▶ About this exercise:
The word to find is "computer". State how many lines below contain it, giving only the number.

───── Material shown ─────

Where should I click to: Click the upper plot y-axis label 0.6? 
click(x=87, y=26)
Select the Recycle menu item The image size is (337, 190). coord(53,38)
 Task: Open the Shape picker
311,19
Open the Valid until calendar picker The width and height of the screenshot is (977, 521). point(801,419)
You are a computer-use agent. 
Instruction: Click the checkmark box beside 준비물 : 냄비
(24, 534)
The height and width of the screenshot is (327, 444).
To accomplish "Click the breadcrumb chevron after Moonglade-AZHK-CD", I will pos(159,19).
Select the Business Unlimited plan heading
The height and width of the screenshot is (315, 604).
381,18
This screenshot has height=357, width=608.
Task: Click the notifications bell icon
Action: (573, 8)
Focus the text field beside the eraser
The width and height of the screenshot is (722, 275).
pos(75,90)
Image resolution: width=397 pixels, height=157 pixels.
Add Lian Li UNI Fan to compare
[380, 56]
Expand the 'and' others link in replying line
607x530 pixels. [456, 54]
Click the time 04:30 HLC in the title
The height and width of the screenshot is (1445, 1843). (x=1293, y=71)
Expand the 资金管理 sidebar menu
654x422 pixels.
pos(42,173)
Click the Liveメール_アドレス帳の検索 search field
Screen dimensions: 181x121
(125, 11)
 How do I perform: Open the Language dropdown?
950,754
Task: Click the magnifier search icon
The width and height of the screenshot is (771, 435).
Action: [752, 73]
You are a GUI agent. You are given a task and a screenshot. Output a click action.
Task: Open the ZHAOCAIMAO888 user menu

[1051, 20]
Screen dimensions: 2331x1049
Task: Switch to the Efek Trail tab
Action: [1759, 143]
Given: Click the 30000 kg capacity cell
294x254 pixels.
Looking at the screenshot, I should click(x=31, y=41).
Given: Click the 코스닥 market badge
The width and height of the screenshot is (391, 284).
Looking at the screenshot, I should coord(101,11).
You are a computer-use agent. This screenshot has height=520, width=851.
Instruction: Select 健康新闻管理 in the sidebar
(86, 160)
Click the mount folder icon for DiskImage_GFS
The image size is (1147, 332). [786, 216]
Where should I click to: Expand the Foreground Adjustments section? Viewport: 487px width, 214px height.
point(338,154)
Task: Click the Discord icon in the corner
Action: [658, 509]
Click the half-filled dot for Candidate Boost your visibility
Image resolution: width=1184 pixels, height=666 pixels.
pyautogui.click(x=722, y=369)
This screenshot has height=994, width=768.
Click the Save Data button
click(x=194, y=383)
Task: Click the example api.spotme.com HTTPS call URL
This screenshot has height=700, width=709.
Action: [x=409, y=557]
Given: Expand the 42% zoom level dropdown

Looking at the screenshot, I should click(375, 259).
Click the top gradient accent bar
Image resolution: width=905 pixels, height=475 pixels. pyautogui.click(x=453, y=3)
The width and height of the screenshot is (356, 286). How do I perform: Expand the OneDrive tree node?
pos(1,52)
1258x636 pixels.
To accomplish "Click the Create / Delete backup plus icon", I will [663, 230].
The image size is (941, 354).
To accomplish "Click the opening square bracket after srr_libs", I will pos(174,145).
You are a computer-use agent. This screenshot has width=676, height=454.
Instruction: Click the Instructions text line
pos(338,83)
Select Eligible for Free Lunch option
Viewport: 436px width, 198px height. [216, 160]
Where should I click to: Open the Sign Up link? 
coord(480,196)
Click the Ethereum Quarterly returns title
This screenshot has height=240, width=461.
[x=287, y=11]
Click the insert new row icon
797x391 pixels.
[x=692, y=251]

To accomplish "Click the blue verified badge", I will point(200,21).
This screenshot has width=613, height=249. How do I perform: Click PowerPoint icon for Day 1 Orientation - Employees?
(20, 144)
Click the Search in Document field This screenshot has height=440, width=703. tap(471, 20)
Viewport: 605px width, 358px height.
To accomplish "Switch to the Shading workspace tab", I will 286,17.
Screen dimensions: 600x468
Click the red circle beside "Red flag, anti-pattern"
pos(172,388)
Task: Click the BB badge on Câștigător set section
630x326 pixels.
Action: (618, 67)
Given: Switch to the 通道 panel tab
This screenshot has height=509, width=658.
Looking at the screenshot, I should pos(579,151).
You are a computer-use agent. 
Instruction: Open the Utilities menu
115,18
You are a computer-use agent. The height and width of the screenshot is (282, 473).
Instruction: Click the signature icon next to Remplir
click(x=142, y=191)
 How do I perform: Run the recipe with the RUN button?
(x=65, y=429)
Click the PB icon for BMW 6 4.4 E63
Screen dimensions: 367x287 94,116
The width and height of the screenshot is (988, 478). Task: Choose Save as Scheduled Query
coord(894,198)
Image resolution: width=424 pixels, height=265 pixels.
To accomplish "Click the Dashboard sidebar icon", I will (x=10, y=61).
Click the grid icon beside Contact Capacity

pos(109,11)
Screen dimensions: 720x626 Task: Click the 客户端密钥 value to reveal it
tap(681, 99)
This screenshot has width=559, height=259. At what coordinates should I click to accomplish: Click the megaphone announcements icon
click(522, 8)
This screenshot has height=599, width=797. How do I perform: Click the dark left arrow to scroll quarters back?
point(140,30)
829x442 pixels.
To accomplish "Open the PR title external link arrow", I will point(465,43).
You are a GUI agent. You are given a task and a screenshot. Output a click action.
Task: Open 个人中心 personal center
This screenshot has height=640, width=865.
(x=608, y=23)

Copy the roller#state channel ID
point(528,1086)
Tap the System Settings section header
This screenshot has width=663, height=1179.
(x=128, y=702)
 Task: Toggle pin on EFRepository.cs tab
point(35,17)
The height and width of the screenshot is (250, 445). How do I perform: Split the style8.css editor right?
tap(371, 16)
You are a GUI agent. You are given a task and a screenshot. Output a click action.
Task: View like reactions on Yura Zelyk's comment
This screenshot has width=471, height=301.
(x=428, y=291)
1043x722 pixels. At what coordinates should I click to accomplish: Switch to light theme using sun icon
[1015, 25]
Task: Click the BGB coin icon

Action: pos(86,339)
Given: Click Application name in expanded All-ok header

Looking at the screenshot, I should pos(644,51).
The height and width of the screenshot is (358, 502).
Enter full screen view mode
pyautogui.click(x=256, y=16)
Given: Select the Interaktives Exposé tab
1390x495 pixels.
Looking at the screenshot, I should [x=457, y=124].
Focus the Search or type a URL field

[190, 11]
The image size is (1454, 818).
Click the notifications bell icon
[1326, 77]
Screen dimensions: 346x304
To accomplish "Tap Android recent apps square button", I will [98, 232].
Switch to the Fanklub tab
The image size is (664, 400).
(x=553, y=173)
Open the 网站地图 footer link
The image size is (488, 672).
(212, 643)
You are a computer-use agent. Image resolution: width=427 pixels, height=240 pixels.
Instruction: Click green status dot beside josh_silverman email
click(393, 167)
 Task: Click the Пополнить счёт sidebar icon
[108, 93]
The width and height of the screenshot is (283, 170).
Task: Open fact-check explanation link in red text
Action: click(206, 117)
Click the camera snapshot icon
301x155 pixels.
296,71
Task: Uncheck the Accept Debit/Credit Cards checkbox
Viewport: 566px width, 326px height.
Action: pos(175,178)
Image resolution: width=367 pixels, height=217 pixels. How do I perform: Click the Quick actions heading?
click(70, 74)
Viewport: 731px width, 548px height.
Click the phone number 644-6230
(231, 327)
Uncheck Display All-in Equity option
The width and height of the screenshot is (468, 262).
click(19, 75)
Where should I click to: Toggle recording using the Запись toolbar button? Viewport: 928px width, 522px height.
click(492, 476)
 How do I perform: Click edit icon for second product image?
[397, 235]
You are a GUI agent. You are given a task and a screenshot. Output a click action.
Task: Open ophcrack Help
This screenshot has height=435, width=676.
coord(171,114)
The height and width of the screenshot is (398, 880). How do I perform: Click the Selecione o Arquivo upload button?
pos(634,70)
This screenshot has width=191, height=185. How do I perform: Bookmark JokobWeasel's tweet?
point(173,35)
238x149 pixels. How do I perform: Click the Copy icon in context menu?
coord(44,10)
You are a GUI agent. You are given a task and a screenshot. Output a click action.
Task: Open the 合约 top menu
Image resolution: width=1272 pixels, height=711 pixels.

─────

▶ Reply to the task:
6